● **Records to use**
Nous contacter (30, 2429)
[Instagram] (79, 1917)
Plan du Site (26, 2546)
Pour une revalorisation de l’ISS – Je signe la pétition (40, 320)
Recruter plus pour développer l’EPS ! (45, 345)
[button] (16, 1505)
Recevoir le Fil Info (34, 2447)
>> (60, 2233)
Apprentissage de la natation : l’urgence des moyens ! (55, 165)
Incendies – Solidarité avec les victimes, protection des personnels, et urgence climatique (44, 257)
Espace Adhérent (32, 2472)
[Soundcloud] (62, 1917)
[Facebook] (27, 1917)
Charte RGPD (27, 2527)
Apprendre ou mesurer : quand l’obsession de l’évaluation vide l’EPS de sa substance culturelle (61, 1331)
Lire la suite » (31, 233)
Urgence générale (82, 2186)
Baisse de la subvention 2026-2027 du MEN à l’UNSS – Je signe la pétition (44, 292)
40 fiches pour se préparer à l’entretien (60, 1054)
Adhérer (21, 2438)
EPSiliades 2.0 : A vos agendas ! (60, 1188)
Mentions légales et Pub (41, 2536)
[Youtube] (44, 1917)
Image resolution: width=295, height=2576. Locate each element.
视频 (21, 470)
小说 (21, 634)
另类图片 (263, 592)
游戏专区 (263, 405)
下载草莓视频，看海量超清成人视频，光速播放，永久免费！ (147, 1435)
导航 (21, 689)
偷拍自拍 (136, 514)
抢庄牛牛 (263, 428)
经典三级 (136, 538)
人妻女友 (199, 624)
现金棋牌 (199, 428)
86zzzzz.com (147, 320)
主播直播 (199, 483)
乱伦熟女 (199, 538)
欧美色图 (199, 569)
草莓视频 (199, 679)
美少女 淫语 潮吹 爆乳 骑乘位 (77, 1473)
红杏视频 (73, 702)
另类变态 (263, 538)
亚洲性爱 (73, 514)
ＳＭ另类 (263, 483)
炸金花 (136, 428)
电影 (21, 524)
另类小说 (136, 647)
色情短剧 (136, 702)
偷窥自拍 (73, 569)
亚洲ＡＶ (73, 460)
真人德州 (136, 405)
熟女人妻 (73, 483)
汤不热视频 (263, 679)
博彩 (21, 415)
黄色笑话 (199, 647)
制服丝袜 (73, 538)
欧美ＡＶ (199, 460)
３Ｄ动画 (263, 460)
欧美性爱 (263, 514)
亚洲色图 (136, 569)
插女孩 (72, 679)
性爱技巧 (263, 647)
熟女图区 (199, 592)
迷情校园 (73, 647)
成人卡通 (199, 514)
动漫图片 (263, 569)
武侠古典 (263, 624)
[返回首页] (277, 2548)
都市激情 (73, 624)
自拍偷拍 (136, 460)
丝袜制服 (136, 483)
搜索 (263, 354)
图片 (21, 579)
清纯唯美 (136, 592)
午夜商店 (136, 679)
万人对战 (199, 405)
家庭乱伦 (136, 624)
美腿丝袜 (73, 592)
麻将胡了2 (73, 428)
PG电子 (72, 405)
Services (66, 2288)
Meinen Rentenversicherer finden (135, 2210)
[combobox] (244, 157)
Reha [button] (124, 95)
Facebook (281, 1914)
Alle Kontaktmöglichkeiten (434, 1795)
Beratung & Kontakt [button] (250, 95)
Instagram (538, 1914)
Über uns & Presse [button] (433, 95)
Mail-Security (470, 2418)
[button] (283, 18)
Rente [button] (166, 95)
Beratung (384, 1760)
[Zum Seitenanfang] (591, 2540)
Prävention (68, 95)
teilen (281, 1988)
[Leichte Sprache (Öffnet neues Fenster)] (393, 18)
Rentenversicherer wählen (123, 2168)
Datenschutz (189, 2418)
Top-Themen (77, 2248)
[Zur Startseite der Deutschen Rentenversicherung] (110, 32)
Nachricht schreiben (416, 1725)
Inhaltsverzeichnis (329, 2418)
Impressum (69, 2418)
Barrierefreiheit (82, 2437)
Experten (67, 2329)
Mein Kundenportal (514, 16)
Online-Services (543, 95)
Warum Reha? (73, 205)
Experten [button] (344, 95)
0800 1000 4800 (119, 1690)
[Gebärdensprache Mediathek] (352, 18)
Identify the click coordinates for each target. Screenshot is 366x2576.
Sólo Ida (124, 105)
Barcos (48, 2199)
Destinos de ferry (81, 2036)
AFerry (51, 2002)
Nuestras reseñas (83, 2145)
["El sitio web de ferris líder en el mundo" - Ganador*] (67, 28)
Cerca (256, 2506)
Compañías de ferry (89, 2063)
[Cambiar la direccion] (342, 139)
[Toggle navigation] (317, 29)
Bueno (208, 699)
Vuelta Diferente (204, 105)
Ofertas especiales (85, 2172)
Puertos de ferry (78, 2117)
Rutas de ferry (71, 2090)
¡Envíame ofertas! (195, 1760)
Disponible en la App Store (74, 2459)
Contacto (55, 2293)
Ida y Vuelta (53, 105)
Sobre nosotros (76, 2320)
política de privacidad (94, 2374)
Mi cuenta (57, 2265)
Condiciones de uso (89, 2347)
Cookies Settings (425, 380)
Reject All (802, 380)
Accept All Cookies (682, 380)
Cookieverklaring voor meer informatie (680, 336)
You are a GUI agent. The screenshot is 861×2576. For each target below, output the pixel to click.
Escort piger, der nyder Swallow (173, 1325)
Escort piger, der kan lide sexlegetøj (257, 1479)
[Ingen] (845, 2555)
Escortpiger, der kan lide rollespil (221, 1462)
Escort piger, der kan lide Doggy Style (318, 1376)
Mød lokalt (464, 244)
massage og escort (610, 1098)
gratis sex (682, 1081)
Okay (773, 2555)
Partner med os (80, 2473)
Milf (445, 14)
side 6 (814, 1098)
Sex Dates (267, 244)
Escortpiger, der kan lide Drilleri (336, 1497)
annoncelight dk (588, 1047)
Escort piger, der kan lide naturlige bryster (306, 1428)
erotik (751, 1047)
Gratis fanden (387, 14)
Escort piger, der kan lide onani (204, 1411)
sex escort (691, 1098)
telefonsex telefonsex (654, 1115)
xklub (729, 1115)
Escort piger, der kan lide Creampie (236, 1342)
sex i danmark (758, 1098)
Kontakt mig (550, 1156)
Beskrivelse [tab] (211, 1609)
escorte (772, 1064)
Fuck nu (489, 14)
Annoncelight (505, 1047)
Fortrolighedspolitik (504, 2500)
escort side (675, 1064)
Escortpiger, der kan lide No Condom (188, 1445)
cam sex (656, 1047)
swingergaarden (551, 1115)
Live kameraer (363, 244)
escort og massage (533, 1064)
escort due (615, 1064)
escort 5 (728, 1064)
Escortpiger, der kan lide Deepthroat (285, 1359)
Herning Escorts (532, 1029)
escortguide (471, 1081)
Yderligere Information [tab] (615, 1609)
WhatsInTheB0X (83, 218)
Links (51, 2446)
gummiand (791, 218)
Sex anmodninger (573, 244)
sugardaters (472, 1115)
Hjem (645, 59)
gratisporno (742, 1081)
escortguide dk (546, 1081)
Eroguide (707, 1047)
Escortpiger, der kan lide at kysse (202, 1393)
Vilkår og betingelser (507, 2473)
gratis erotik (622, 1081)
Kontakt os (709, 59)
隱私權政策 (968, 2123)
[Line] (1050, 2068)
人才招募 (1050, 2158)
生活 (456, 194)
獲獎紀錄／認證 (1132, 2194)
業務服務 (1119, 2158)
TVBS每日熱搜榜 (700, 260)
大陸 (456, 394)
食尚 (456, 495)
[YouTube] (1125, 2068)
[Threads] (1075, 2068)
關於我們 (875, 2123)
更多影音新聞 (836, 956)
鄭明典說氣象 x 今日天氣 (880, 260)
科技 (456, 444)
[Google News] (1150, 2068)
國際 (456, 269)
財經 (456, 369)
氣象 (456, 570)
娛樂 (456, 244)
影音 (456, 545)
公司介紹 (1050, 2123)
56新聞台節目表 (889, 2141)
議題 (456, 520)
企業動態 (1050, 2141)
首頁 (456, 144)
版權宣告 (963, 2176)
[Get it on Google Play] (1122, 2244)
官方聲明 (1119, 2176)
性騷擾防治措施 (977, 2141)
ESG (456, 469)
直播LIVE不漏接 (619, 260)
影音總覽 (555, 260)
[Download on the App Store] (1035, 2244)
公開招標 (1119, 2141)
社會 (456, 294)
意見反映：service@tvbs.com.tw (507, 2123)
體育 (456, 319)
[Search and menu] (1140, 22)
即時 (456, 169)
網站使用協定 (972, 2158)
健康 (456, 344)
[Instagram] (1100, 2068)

● **Task objective**
When the line with "財經 (456, 369)" is reached in the data above, start copying there, and copy each line exactly until the line with "直播LIVE不漏接 (619, 260)" has been copied; copy nothing else.

● **Exercise output**
財經 (456, 369)
氣象 (456, 570)
娛樂 (456, 244)
影音 (456, 545)
公司介紹 (1050, 2123)
56新聞台節目表 (889, 2141)
議題 (456, 520)
企業動態 (1050, 2141)
首頁 (456, 144)
版權宣告 (963, 2176)
[Get it on Google Play] (1122, 2244)
官方聲明 (1119, 2176)
性騷擾防治措施 (977, 2141)
ESG (456, 469)
直播LIVE不漏接 (619, 260)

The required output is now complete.